* _Records_
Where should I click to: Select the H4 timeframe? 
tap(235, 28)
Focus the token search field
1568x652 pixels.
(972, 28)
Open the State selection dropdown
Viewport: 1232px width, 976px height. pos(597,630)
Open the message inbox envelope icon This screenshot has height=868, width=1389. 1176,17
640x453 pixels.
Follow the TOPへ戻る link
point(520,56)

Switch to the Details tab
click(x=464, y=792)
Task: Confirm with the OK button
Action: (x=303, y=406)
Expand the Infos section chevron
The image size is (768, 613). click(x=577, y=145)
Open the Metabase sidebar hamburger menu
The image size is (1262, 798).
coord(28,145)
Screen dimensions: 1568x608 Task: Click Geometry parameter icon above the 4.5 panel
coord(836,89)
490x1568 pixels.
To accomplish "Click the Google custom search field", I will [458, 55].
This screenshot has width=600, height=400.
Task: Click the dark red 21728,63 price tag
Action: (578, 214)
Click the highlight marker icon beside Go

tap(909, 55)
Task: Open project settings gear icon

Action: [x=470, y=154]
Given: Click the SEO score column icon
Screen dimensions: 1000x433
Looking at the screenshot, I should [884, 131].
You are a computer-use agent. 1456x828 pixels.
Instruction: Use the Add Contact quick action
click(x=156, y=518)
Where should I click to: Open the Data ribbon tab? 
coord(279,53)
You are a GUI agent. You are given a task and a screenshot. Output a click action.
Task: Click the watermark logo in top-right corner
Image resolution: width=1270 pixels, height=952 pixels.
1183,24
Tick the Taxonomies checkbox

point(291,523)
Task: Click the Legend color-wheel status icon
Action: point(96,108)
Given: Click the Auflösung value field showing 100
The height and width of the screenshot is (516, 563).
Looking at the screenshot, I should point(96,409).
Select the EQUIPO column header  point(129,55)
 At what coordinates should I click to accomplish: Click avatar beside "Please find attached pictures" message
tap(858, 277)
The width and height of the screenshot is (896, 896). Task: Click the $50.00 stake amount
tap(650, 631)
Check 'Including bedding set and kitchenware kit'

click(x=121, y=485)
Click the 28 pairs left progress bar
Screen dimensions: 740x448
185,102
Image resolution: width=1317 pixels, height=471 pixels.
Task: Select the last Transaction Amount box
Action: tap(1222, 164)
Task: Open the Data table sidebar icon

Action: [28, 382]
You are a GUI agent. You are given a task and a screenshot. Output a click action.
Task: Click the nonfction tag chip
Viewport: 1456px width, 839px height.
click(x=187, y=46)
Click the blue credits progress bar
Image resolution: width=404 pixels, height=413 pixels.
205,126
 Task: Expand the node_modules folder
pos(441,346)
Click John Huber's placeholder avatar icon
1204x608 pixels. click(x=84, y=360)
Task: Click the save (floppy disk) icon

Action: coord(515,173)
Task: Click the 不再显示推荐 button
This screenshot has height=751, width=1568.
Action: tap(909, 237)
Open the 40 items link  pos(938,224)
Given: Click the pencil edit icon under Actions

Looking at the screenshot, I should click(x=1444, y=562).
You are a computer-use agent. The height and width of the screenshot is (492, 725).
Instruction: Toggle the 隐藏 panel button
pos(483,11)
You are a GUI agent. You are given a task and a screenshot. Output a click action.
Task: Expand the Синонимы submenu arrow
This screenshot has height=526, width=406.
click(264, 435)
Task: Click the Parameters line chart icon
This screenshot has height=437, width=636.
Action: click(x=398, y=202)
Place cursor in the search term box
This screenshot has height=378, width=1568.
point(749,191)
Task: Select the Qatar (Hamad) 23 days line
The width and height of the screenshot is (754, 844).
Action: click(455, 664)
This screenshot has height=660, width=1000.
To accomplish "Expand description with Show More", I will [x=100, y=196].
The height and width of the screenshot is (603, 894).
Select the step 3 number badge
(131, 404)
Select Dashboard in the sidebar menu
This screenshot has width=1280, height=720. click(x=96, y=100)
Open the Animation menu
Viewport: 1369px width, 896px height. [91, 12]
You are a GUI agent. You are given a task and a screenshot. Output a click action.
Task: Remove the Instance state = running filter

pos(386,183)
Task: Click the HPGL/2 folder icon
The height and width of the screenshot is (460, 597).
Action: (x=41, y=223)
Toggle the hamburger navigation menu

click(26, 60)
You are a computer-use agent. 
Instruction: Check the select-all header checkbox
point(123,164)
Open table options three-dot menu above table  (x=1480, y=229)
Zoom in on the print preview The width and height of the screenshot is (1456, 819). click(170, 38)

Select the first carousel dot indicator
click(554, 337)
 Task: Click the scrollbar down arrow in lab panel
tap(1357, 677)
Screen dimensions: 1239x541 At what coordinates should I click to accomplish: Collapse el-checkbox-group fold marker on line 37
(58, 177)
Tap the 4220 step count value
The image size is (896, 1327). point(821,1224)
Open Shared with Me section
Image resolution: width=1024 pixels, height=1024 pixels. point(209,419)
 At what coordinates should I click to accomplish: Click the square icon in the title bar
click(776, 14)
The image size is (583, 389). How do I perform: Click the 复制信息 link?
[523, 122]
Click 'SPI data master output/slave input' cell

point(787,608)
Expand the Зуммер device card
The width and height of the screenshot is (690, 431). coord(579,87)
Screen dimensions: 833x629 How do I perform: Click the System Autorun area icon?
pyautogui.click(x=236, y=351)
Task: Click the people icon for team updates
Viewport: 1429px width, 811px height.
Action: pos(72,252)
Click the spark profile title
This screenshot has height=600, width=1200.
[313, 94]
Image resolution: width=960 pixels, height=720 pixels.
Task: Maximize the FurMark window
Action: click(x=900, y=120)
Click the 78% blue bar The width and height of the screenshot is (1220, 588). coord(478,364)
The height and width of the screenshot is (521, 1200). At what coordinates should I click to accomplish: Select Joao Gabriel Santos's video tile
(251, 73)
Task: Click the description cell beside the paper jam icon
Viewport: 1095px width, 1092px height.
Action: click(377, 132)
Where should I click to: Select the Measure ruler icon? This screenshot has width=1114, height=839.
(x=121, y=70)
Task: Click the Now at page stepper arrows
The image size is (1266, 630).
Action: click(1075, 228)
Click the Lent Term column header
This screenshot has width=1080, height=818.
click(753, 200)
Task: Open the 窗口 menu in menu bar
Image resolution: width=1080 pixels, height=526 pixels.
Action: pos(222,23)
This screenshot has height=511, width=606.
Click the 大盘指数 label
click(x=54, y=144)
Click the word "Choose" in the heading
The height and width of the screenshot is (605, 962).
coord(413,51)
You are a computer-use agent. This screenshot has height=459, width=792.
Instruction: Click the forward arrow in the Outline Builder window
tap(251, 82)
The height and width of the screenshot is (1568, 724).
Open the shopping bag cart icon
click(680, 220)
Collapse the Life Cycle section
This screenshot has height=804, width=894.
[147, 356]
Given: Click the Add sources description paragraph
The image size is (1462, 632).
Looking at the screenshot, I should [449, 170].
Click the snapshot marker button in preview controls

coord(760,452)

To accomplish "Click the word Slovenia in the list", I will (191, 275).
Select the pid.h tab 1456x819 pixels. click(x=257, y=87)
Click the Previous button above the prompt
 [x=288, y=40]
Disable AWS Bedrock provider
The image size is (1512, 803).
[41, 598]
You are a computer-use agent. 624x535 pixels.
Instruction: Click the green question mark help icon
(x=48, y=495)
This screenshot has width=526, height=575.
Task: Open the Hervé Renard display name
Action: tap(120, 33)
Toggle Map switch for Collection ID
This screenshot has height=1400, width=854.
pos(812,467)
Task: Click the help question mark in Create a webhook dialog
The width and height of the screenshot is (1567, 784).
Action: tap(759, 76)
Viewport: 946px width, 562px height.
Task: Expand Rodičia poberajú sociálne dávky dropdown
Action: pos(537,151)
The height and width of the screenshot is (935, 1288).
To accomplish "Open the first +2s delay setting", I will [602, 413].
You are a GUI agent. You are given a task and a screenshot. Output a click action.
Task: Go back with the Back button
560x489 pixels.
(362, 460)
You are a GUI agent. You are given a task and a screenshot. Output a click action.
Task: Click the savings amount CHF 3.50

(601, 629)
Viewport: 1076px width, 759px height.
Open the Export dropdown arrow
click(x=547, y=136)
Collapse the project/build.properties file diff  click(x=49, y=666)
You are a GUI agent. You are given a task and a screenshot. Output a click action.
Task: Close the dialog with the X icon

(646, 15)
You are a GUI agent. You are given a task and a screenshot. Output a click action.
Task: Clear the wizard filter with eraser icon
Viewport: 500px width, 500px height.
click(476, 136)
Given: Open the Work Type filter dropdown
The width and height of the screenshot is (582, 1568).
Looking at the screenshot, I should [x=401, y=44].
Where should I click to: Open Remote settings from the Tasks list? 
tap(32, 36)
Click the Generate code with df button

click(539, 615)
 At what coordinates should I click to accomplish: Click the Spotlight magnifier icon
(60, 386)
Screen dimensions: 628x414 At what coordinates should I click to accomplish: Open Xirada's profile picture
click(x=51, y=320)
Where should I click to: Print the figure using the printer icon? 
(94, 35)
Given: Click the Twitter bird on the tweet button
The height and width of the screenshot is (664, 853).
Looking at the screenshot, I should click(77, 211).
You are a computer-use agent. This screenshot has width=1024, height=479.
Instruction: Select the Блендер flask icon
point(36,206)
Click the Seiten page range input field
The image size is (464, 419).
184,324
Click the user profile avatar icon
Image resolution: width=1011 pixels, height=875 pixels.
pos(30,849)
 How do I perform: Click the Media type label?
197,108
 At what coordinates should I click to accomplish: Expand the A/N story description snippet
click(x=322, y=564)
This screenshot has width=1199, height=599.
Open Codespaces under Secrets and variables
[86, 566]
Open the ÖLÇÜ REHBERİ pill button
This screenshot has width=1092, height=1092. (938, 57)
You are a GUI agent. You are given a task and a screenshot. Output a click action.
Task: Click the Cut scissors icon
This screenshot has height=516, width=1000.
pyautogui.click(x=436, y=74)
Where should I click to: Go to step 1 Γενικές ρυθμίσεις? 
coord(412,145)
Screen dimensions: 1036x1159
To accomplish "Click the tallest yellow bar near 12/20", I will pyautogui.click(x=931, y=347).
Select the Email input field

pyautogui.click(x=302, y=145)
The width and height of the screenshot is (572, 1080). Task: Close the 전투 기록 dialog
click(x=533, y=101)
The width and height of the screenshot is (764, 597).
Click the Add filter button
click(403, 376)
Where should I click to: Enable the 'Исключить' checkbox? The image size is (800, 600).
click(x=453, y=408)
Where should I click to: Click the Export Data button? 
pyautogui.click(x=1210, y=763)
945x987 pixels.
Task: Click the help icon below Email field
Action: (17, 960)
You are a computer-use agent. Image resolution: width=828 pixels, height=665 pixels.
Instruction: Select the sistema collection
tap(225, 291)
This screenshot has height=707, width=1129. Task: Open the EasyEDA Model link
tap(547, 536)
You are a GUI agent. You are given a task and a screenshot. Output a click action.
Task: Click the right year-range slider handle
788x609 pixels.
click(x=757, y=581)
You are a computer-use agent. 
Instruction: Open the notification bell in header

* _Assignment_
Could you repeat exactly the lines above from the line with "Task: Click the watermark" up to and including the line with "Task: Select the Qatar (Hamad) 23 days line", and only those?

* _Response to the task_
Task: Click the watermark logo in top-right corner
Image resolution: width=1270 pixels, height=952 pixels.
1183,24
Tick the Taxonomies checkbox

point(291,523)
Task: Click the Legend color-wheel status icon
Action: point(96,108)
Given: Click the Auflösung value field showing 100
The height and width of the screenshot is (516, 563).
Looking at the screenshot, I should point(96,409).
Select the EQUIPO column header  point(129,55)
 At what coordinates should I click to accomplish: Click avatar beside "Please find attached pictures" message
tap(858, 277)
The width and height of the screenshot is (896, 896). Task: Click the $50.00 stake amount
tap(650, 631)
Check 'Including bedding set and kitchenware kit'

click(x=121, y=485)
Click the 28 pairs left progress bar
Screen dimensions: 740x448
185,102
Image resolution: width=1317 pixels, height=471 pixels.
Task: Select the last Transaction Amount box
Action: tap(1222, 164)
Task: Open the Data table sidebar icon

Action: [28, 382]
You are a GUI agent. You are given a task and a screenshot. Output a click action.
Task: Click the nonfction tag chip
Viewport: 1456px width, 839px height.
click(x=187, y=46)
Click the blue credits progress bar
Image resolution: width=404 pixels, height=413 pixels.
205,126
 Task: Expand the node_modules folder
pos(441,346)
Click John Huber's placeholder avatar icon
1204x608 pixels. click(x=84, y=360)
Task: Click the save (floppy disk) icon

Action: coord(515,173)
Task: Click the 不再显示推荐 button
This screenshot has height=751, width=1568.
Action: tap(909, 237)
Open the 40 items link  pos(938,224)
Given: Click the pencil edit icon under Actions

Looking at the screenshot, I should click(x=1444, y=562).
You are a computer-use agent. The height and width of the screenshot is (492, 725).
Instruction: Toggle the 隐藏 panel button
pos(483,11)
You are a GUI agent. You are given a task and a screenshot. Output a click action.
Task: Expand the Синонимы submenu arrow
This screenshot has height=526, width=406.
click(264, 435)
Task: Click the Parameters line chart icon
This screenshot has height=437, width=636.
Action: click(x=398, y=202)
Place cursor in the search term box
This screenshot has height=378, width=1568.
point(749,191)
Task: Select the Qatar (Hamad) 23 days line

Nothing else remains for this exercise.